Марианна Бурлюк, младшая дочь в семье,
родилась в 1897 году, на пятнадцать лет
позже Давида Давидовича. Он даже стал
ее крестным. В 1914-м Марианна окончила
7-классную гимназию в Херсоне и пробовала
поступить на класс вокала в Московскую
консерваторию. Как вспоминала она сама,
у нее был замечательный голос, но
полностью отсутствовал музыкальный
слух, поэтому в консерваторию ее не
приняли, а приняли в музыкальное училище.

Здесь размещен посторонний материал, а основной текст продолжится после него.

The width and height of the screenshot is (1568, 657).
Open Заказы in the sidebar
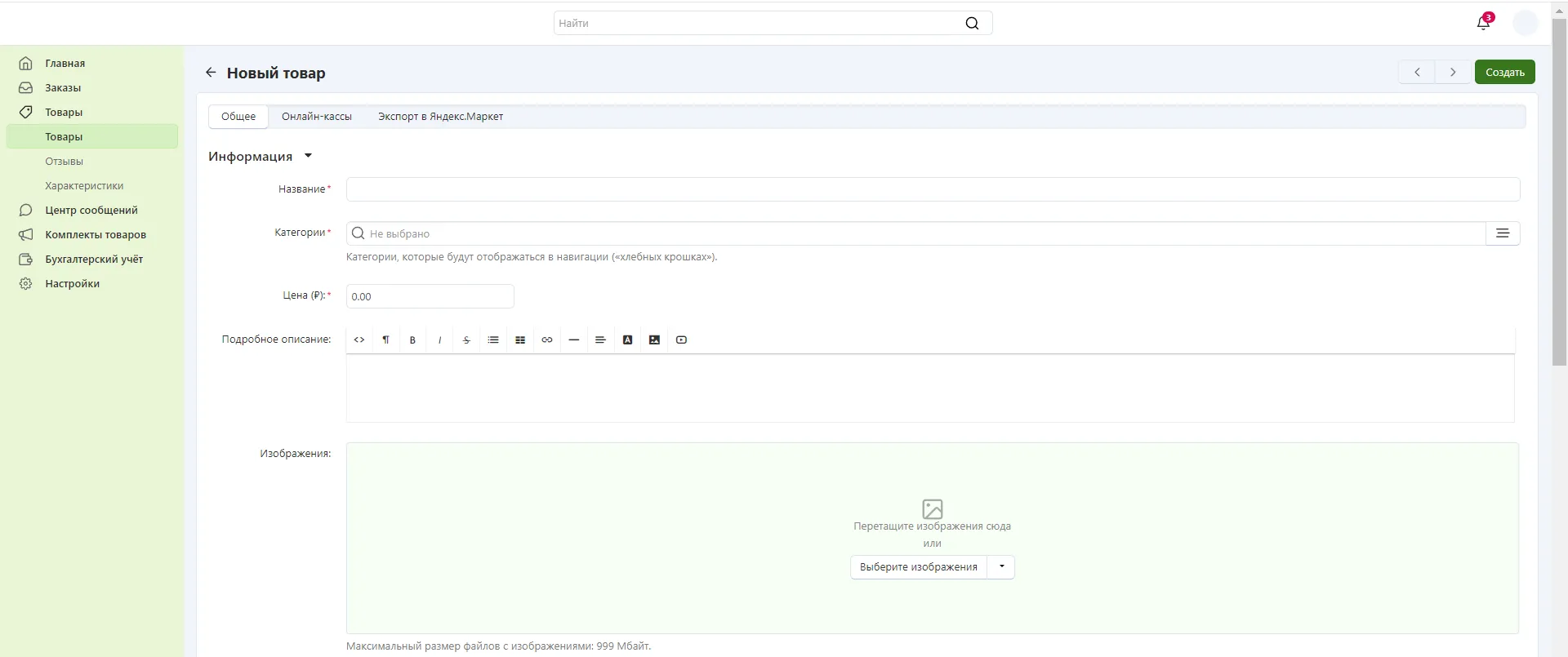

В конце концов она прекратила обучение
— музыкальный слух так и не появился.
В конце лета 1915 года Давид Бурлюк уезжает
в Башкирию, на станцию Иглино недалеко
от Уфы, — его зять, Никифор Иванович
Еленевский, убедил его заняться поставками
сена для воюющей русской армии. Особо
убеждать не пришлось — разгоралась
война, воюющей стране было не до искусства,
а у Давида Давидовича было уже двое
маленьких детей, которых нужно было
содержать. Но об искусстве Бурлюк не
забывал ни на минуту. «В 1915 году поселился
на станции Иглино около Уфы. 1916, 17 годы
там: много писал красками — более 200
картин. Поставлял сено в армию. Был
„образцовым” поставщиком», — вспоминал
он.
Вскоре в Башкирию перебирается вся
семья — жена Мария Никифоровна с
сыновьями, мать Людмила Иосифовна,
сестра жены, Лидия Еленевская, ставшая
впоследствии женой художника Виктора
Пальмова. Бурлюки селятся на станции
Буздяк Волго-Бугульминской железной
дороги, где у Никифора Еленевского был
свой дом. Однако Давид Давидович снял
для себя и семьи большую крестьянскую
избу.
Марианна Бурлюк, жившая в Москве в 1915 —
17 годах и в апреле 1918-го приехавшая
вместе с Давидом в Башкирию, помогала
воспитывать маленьких сыновей Давида
Бурлюка — Давида-младшего (1913 — 1991) и
Никифора (Николая) (1915 — 1995).
В сентябре 1918-го семья покидает Башкирию.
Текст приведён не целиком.